** Tugas 1 **
Tolong salin kembali tanpa perubahan bagian catatan yang dimulai dari baris berisi "Given: Collapse the None Param node preview" sampai akhir catatan, termasuk kedua ujungnya.

Mengungkap Fakta Kelam di Balik Kesuksesan iPhone
https://www.naviri.org/2017/09/fakta-kelam-di-balik-iphone.html
Naviri.Org - iPhone adalah gawai atau gadget yang sangat populer di dunia, yang lambangnya dikenali dengan apel tergigit. Sejak pertama diciptakan, gawai iPhone memang segera mencuri perhatian dunia, karena menawarkan kualitas yang tak dimiliki rata-rata gawai lain. Steve Jobs, sang pendiri perusahaan iPhone, bahkan dikenang sebagai inventor genius yang mengubah dunia melalui gawai yang ia ciptakan.
Kini, iPhone telah berusia sepuluh tahun. Selama satu dasawarsa, gawai iPhone telah terjual 1,2 miliar unit di seluruh dunia. Keberadaan iPhone tidak bisa dipisahkan dari kerja keras para buruh pabrik komponen elektronika, Foxconn, yang salah satunya ada di Longhua, Shenzen, Cina. Foxconn adalah perusahaan manufaktur elektronik terbesar di dunia.
Beberapa tahun lalu, nama Foxconn kurang sedap, terkait urusan nasib para pekerja. Perusahaan asal Taiwan itu terkenal dengan fenomena bunuh diri yang dilakukan para pekerjanya di Cina. Dalam laporan investigasi Brian Merchant untuk The Guardian, diketahui bahwa pabrik raksasa tersebut adalah rumah bagi 450.000 buruh. Saat ini jumlahnya diyakini lebih sedikit, tulis Merchant, namun tetap menjadi salah satu operasi pabrik terbesar di dunia.

** Catatan **
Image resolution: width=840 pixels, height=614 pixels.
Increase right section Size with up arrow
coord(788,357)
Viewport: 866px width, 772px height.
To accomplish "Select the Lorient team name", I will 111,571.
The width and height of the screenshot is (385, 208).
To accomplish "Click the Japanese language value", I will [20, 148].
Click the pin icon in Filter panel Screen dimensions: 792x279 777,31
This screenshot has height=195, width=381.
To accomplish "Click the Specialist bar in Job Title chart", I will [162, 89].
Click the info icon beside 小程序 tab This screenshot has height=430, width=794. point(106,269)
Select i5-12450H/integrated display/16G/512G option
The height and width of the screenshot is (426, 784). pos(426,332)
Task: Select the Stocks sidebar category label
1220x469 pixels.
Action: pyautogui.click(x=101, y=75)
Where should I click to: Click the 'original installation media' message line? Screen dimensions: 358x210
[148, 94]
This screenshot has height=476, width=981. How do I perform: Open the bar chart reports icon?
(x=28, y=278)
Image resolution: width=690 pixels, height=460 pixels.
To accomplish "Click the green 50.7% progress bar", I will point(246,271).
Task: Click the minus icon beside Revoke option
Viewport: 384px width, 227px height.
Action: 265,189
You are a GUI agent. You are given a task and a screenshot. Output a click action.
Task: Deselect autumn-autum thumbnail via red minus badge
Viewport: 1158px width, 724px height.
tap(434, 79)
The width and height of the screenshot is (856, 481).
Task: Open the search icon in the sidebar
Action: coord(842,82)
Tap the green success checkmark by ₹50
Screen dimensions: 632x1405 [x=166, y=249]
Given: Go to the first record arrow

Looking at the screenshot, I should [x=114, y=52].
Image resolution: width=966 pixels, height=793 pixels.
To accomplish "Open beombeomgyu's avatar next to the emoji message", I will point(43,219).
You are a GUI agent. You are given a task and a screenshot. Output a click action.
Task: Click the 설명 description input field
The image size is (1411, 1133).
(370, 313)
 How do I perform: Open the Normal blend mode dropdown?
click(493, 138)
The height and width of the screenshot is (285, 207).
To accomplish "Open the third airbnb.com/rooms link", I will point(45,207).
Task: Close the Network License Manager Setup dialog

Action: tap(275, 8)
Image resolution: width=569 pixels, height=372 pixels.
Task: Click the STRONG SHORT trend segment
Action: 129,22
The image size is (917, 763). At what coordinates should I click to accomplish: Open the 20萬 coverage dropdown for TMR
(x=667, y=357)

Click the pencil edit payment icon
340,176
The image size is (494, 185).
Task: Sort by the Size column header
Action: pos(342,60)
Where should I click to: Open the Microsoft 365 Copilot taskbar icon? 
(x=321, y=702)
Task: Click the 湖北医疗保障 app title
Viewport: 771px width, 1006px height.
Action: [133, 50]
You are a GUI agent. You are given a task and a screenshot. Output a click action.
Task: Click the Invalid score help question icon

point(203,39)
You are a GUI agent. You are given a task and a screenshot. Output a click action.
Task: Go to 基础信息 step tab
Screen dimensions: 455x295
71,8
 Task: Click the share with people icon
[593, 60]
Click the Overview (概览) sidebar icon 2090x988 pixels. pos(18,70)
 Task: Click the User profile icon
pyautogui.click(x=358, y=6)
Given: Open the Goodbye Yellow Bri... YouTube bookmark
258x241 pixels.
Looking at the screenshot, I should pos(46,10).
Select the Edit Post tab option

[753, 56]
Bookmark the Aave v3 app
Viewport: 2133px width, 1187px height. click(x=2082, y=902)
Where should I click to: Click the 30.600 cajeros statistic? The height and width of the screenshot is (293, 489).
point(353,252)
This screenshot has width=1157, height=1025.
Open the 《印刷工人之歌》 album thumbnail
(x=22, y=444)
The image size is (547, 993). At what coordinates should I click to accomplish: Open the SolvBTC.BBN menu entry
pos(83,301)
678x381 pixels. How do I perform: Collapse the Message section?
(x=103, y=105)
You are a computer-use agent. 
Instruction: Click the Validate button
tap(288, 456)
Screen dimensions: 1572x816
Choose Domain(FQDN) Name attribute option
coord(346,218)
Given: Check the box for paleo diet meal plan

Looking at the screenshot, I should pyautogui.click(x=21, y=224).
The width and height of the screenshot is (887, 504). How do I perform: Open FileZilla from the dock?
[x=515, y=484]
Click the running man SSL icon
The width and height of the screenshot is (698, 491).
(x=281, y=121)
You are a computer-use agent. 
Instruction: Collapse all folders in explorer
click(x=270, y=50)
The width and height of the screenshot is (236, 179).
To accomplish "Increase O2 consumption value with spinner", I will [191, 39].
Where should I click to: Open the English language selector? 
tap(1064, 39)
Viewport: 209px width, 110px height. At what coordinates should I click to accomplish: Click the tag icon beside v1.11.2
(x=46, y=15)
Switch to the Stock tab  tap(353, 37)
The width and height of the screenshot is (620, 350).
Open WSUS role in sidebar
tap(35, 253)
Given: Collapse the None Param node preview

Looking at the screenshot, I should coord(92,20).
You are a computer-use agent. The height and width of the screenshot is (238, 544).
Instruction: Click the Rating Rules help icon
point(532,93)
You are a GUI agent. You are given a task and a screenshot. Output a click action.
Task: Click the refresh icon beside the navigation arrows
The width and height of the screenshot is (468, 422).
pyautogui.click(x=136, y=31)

** Tugas 2 **
Lanjutkan artikel tentang iPhone dan Foxconn di atas dari titik terakhirnya.

** Hasil Tugas 1 **
Given: Collapse the None Param node preview

Looking at the screenshot, I should coord(92,20).
You are a computer-use agent. The height and width of the screenshot is (238, 544).
Instruction: Click the Rating Rules help icon
point(532,93)
You are a GUI agent. You are given a task and a screenshot. Output a click action.
Task: Click the refresh icon beside the navigation arrows
The width and height of the screenshot is (468, 422).
pyautogui.click(x=136, y=31)

** Hasil Tugas 2 **
Kasus bunuh diri para pekerja di Foxconn sudah dimulai pada 2007, yang dicatat sejumlah media lokal melibatkan seorang buruh pria yang gantung diri di toilet pabrik. Kasus selanjutnya pada 2009, yang menimpa Sun Dan-yong, buruh berusia 25 tahun. Ia diyakini stres karena dituduh mencuri prototipe iPhone baru. Ia mengaku dipukuli tim keamanan pabrik saat diinterogasi. Pada 15 Juli jadi momen terakhir kalinya sebagai pekerja di Foxconn, ia mengirim pesan terakhir ke pacar, dan keesokan harinya loncat dari lantai 12 gedung apartemen.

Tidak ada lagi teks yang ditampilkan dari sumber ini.